Au cours des premières années de l’épidémie, alors qu’il n’y avait pas encore de traitement efficace, nous étions contraints d’être visibles: le VIH se lisait sur nos visages et nos corps. Comme nous étions visibles, on nous écoutait. Paradoxalement, cette visibilité nous donnait un pouvoir: les personnes vivant avec le VIH faisaient avancer la stratégie politique, le développement du traitement et la mise en place des services de santé. Aujourd’hui, nous pouvons décider de nous taire et de mener une longue vie dans les conditions susmentionnées. Nous avons perdu le sentiment d’urgence. Nous avons perdu notre présence dans les processus décisionnels étant donné que le traitement nous permet de vivre plus longtemps et plus sereinement et que la stigmatisation liée au VIH nous retient de révéler notre statut.
La stigmatisation n’a pas évolué autant que les possibilités de traitement, contribuant à ce que les personnes vivant avec le VIH n’ont pas de représentation visible et pertinente. C’est un cercle vicieux: l’absence de personnes vivant ouvertement avec le VIH renforce l’idée que ça n’est pas possible. Faute de personnes occupant des postes à responsabilité qui évoquent leur statut ouvertement, nous continuons à souffrir de la stigmatisation du VIH. Tout comme la visibilité croissante des personnes LGBTQ+ normalise leur vie, celle des personnes qui parlent ouvertement de leur statut VIH va réduire la stigmatisation et dédramatiser le fait de vivre avec le virus.
Le fait que des organisations au service de certains groupes de la population n’aient pas aujourd’hui, dans toutes leurs structures, une représentation adéquate et pertinente a quelque chose d’anachronique. Or ironiquement – eu égard au rôle central que devraient jouer les personnes vivant avec le VIH dans la stratégie politique, les décisions liées aux traitements et la prévention – cette exigence bien présente par le passé est tombée dans l’oubli. Les communautés de chercheurs, les médecins et les personnes vivant avec le VIH ou avec un risque d’infection sont les perdants de cette amnésie collective.
Nous avons des alliés brillants et engagés, des chercheurs et des médecins spécialistes du VIH de renommée mondiale, un système de santé professionnel et doté d’un bon financement ainsi que des partenaires dans l’industrie qui comprennent les avantages de l’IPP. Nous avons tout ce qu’il faut pour assurer que le financement, la recherche et les services de santé répondent aux préoccupations et aux besoins des personnes vivant avec le VIH. Il nous faut maintenant des solutions concrètes pour replacer les personnes vivant avec le VIH au centre des processus décisionnels qui déterminent notre vie et notre santé – au moyen de l’IPP d’une part, et d’une représentation plus vaste et pertinente d’autre part.
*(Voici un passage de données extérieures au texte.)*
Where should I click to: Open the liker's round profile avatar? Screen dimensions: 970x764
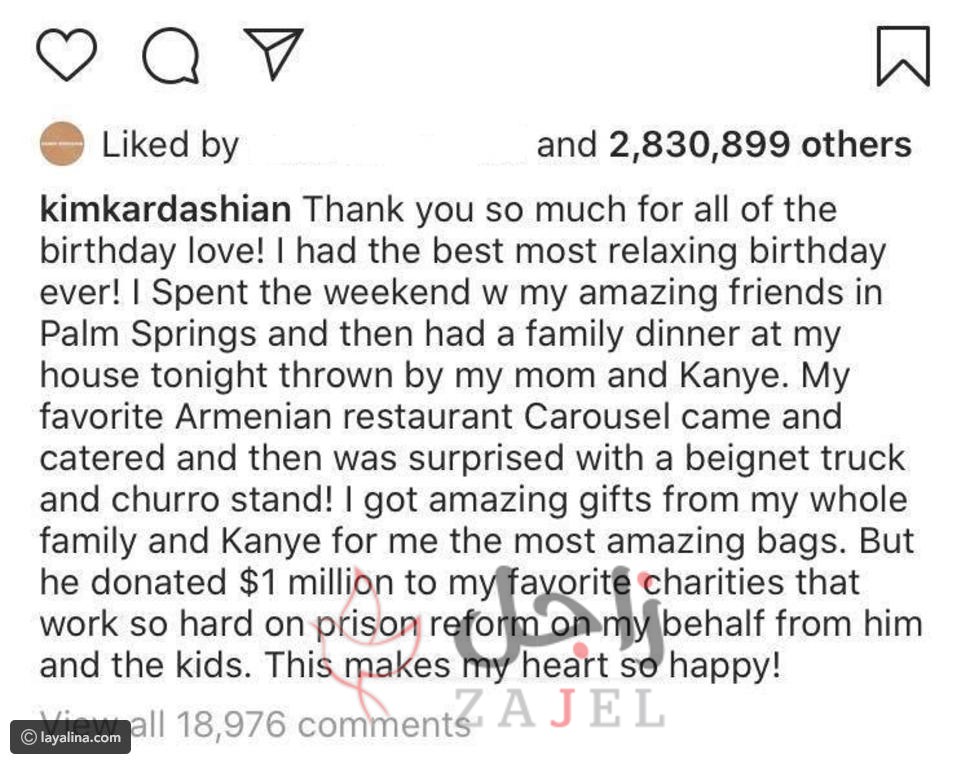62,145

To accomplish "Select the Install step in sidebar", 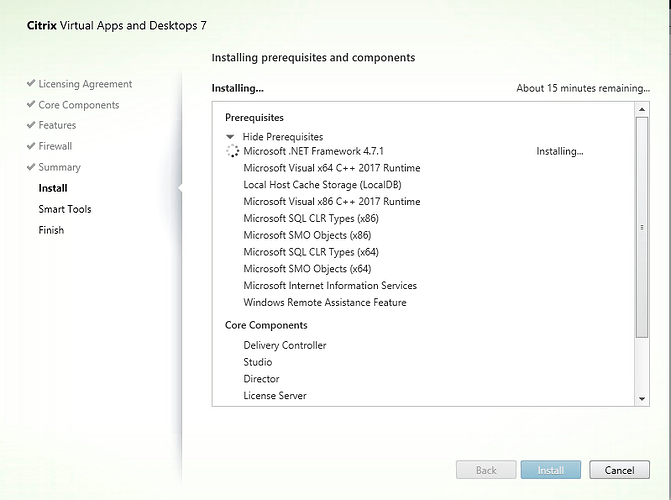I will (x=53, y=188).
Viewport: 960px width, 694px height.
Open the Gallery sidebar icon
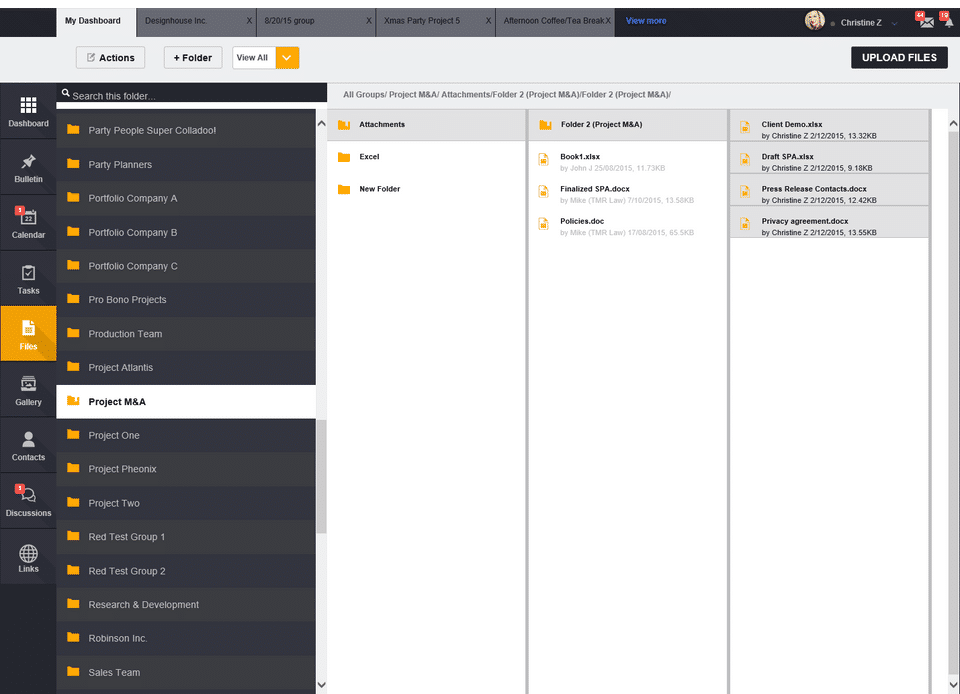click(28, 384)

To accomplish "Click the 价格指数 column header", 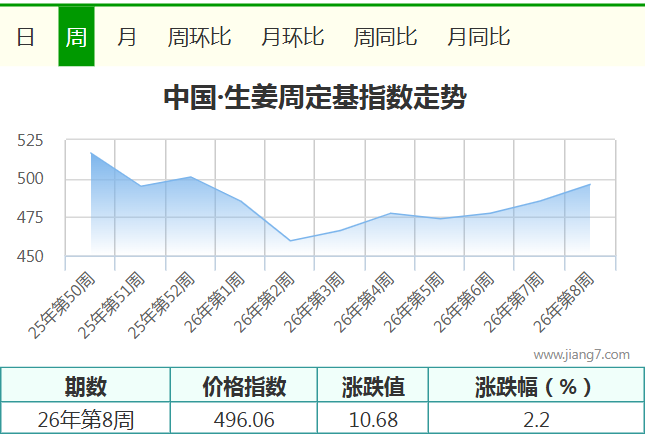I will click(x=244, y=387).
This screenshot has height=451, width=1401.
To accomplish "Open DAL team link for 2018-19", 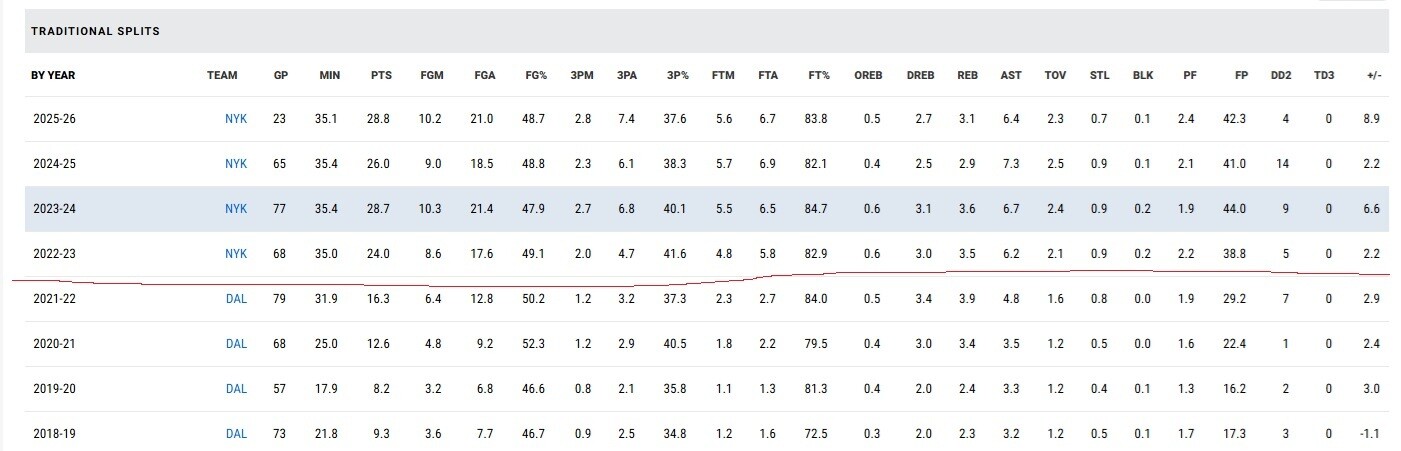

Un grand merci à David Haerry, au Professeur Matthias Cavassini et à deux membres du HIV-CC pour leurs suggestions et leurs points de vue.

Conditions d’une représentation pertinente des PVVIH en Suisse:

  1. Les personnes vivant ouvertement avec le VIH doivent s’engager dans les structures VIH au niveau décisionnel afin de créer la «banalité sociale» et de combattre la stigmatisation.
  2. Leurs fonctions et leurs responsabilités doivent être définies: le statut de membre du comité ne doit pas être un simple alibi visant à remplir les conditions statutaires.
  3. Elles doivent être connectées à un vaste réseau de personnes vivant avec le VIH afin de garantir une véritable représentativité et d’être au cœur des événements tandis que le traitement, le contexte et les groupes de population évoluent.
  4. Elles doivent être le porte-parole de ceux que l’on entend moins et renforcer leur voix.